*** Opening Provided entries ***
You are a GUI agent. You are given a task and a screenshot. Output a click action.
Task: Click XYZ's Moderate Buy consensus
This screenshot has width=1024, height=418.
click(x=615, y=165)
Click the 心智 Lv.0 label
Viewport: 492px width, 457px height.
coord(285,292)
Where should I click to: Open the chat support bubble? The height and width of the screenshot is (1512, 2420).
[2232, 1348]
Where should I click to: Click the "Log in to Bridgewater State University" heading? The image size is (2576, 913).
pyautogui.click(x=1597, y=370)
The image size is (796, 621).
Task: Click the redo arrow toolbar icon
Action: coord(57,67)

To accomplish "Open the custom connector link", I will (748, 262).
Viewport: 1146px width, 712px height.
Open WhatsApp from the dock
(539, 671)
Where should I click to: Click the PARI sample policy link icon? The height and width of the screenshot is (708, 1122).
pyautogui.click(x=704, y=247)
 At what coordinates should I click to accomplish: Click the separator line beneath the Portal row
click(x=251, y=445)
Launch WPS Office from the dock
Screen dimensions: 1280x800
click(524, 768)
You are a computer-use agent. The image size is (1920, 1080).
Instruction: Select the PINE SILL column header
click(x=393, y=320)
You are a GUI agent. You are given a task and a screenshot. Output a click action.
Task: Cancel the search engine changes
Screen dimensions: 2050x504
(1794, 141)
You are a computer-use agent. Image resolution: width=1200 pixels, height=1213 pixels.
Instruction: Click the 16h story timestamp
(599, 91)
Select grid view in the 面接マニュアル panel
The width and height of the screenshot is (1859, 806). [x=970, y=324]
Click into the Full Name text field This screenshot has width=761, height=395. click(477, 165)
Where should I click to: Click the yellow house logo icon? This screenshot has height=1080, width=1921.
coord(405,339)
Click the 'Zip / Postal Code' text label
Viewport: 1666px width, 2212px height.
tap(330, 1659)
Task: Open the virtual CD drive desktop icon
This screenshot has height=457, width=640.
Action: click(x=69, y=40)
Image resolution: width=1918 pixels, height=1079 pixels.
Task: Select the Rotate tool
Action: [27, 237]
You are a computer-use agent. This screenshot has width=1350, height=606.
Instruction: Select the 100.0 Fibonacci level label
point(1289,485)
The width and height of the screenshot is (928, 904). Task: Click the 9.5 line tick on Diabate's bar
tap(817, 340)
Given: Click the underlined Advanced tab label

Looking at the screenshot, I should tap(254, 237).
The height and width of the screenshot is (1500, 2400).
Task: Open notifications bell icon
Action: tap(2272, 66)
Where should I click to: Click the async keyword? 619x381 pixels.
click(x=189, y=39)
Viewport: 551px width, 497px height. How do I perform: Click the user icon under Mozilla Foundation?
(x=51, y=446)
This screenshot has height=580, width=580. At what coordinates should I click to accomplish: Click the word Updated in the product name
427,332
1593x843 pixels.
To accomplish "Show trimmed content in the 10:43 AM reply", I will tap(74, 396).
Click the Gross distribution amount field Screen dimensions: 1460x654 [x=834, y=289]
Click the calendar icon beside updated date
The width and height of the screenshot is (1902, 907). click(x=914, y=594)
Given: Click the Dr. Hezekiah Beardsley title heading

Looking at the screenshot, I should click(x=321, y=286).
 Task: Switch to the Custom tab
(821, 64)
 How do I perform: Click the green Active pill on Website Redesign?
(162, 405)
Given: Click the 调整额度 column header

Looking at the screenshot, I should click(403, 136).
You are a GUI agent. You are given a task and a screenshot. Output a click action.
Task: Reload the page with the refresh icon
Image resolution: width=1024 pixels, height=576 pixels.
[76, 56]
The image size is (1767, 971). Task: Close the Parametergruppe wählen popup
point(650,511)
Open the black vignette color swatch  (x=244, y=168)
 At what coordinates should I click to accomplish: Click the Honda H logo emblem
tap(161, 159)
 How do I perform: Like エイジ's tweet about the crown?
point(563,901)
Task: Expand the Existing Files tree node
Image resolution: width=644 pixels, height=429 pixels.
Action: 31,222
*** Closing Provided entries ***
_What you should do_. Search each line of the data above for "computer", and copy the lines where it occurs.

_Result below_.
You are a computer-use agent. The image size is (1920, 1080).
You are a computer-use agent. Image resolution: width=1200 pixels, height=1213 pixels.
You are a computer-use agent. This screenshot has width=1350, height=606.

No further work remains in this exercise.